Screening for Tumor Microtube–Targeting Drugs Identifies PKC Modulators as Multipotent Inhibitors of Glioblastoma Progression

Glioblastomas are incurable primary brain tumors that depend on neural-like cellular processes, tumor microtubes (TM), to invade the brain. TMs also interconnect single tumor cells to a communicating multicellular network that resists current therapies. In this study, we developed a combined, comprehensive in vitro/in vivo anti-TM drug screening approach, including machine learning-based analysis tools. Two protein kinase C (PKC) modulators robustly inhibited TM formation and pacemaker tumor cell-driven, TM-mediated glioblastoma cell network communication. As TM-unconnected tumor cells exhibited increased sensitivity to cytotoxic therapy, the PKC activator TPPB was combined with radiotherapy, and long-term intravital two-photon microscopy paired with spatially resolved multiomics revealed anti-TM and antitumor effects.
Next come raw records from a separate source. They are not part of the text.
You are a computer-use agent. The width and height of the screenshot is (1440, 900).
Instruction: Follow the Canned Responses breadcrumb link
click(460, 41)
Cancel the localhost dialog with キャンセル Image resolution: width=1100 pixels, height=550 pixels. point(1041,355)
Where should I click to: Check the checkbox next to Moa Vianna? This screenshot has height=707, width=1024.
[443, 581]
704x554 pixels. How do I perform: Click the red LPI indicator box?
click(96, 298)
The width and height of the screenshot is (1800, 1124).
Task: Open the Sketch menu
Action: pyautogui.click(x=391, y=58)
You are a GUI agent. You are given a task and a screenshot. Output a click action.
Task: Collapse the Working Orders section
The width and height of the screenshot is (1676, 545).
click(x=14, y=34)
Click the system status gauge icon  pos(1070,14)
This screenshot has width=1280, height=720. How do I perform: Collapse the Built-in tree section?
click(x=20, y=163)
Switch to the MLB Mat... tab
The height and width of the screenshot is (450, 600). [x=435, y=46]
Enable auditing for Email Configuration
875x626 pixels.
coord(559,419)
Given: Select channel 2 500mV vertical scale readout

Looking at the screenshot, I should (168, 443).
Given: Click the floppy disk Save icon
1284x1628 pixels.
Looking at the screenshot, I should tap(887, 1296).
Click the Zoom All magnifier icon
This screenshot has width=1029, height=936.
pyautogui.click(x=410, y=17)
TPPB treatment also decreased the expression of tweety family member 1 (TTYH1), a key driver of invasive TMs. Our study establishes a novel screening pipeline for anti-TM drug development, identifies a TM master regulator pathway, and supports the approach of TM targeting for efficient brain tumor therapies. SIGNIFICANCE: Cancers can hijack neural properties to grow, disseminate, and to resist therapies, but effective drug development pipelines against these features are missing. Here, we establish a compound screening approach that allowed the identification of PKC modulators that target cancer cell-intrinsic neurodevelopmental mechanisms, suggesting a new class of neuroscience-instructed cancer therapeutics.